The authors, who noted that US funding for missile defense typically only increases in response to things like “presidential advocacy,” concluded that America’s current system couldn’t reliably take down missiles and warheads from North Korea, let alone attacks from more sophisticated actors.

Montgomery tells WIRED that the US should be particularly concerned about advanced long-range ballistic and hypersonic missiles from China, Russia, and Iran.

Going to Space

Laura Grego, a senior research director at the Union of Concerned Scientists and a coauthor of the report, says she gets why the Trump administration wants the ability to launch missile interceptors from space.

Interceptors launched from land sites may have to travel hundreds of miles horizontally, while an interceptor in space needs to travel only a short distance to reach a missile and stop it in its tracks. “Most people’s intuition is that space is far away,” Grego says. “But in this case, space is close. Space is about as close as you can get.”

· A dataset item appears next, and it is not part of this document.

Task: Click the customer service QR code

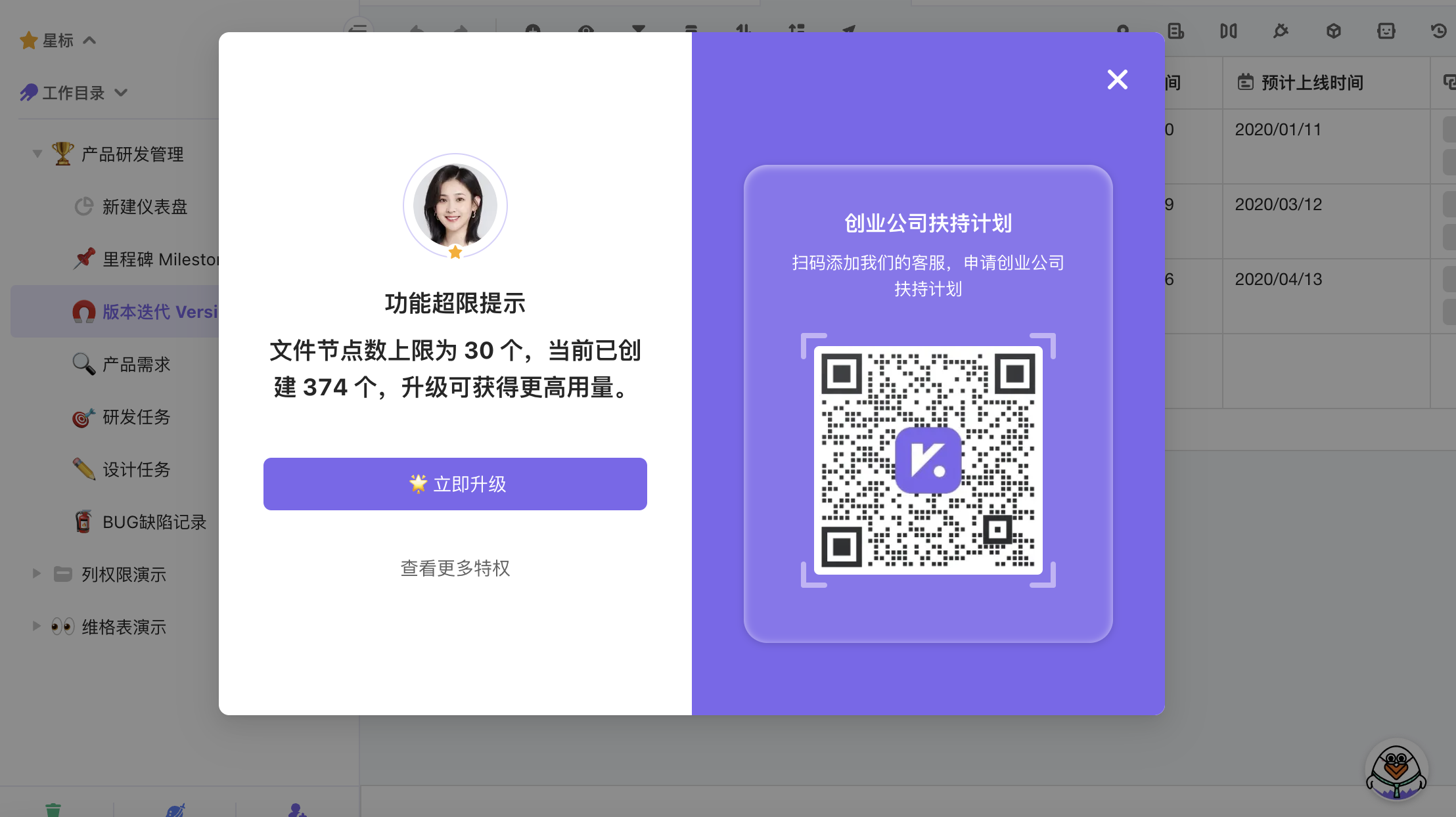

Grego adds that the idea of building a futuristic antimissile system in the sky has preoccupied American leaders on and off for decades. President Ronald Reagan proposed a similar plan in the early 1980s nicknamed the “Star Wars” program by critics, which consisted of a space-based laser system to shoot down ballistics. While the kinds of technologies Reagan proposed using weren’t feasible at the time, they are now, Grego says.

Montgomery says that the US government will likely need to choose between building a new space-based system or building up its land-based system, because it would simply be too expensive to do both. “If you go down that second path of legacy systems now, you’ll inevitably come up short on your space-based funding later,” he says.

But Grego says she believes that a space-based missile interceptor system would be highly vulnerable and impractical, because it requires using missile interceptors carried aboard satellites. Since the satellites would be constantly moving relative to the Earth’s surface, the US would need an astronomical amount of interceptors to offer full protection.

Grego says that it only works when it’s totally complete. “If you’re able to pick apart that constellation and punch holes in it by using anti-satellite weapons or other types of attacks to the system, that whole thing basically becomes useless,” she explains.

Grego adds that a space-based interceptor system would likely cost trillions of dollars between building, launching, and replacing the interceptors—even considering the fact that new technology developed by SpaceX has helped push down the cost of satellite launches considerably in recent years. Satellites circling the earth in low Earth orbit also fall into the atmosphere and burn up after about three to five years, meaning components will need to be replaced regularly.